§ **Problem description**: Determine which lines of the records include the word "will", and copy them.

§ **Extracted information**:
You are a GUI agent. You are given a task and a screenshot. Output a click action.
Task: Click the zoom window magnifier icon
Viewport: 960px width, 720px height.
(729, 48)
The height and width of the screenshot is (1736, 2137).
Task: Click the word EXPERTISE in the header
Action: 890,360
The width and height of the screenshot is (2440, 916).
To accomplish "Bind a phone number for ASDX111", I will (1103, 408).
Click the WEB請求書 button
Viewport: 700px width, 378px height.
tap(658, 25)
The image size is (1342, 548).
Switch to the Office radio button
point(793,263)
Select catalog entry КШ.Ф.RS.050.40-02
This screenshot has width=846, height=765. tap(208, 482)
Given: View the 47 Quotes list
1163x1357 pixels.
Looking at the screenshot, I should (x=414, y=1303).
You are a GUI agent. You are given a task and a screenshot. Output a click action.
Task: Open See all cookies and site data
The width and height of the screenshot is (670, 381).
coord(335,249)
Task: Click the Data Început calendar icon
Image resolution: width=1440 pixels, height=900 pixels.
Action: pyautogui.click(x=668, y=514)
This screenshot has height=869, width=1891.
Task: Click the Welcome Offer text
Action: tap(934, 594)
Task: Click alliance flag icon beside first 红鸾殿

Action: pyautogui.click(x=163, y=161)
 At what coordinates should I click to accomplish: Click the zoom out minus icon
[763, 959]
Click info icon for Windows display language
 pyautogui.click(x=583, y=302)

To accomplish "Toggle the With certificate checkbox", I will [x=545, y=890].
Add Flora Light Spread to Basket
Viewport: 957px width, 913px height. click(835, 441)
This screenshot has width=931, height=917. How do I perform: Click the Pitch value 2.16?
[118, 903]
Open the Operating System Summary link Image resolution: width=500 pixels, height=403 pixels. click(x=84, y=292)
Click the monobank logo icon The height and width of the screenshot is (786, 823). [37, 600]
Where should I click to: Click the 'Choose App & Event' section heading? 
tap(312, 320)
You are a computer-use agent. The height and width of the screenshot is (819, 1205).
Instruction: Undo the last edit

§ **Task answer**:
To accomplish "Bind a phone number for ASDX111", I will (1103, 408).
To accomplish "Toggle the With certificate checkbox", I will [x=545, y=890].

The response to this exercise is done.